> Work instruction: Would you retype the lines from the one that holds "Save the scenario settings" to the final line of the entries below, both ends included and exactly as written, but without pictures?

▼

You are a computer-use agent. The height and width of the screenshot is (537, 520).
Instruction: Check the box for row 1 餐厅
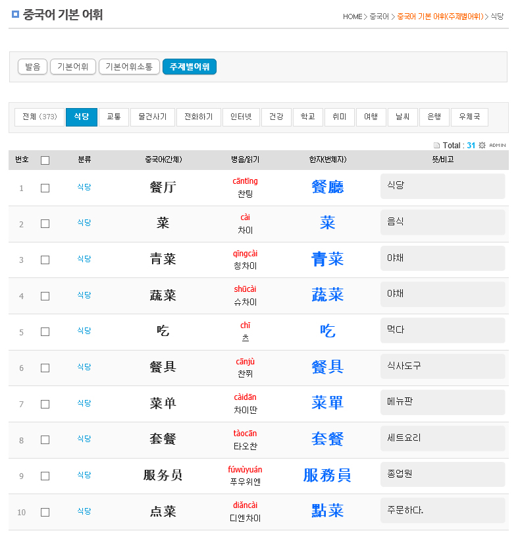45,188
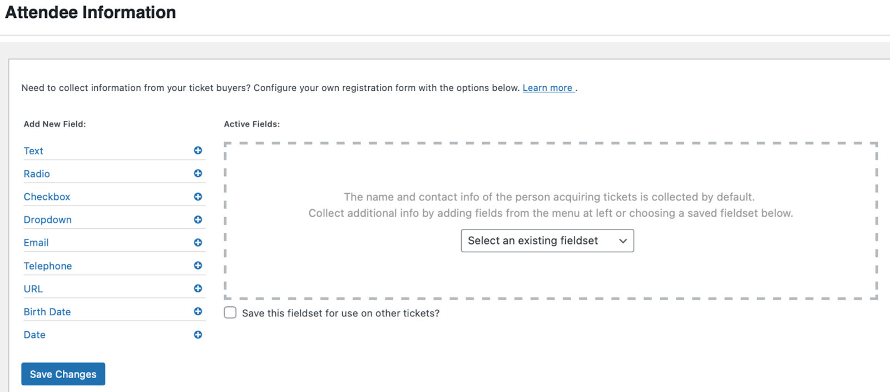890x392 pixels.
Task: Add Dropdown field using its plus icon
Action: tap(197, 219)
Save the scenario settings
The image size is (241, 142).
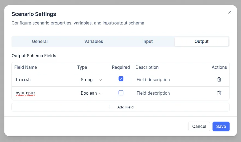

▲

> Exercise solution:
Save the scenario settings
The image size is (241, 142).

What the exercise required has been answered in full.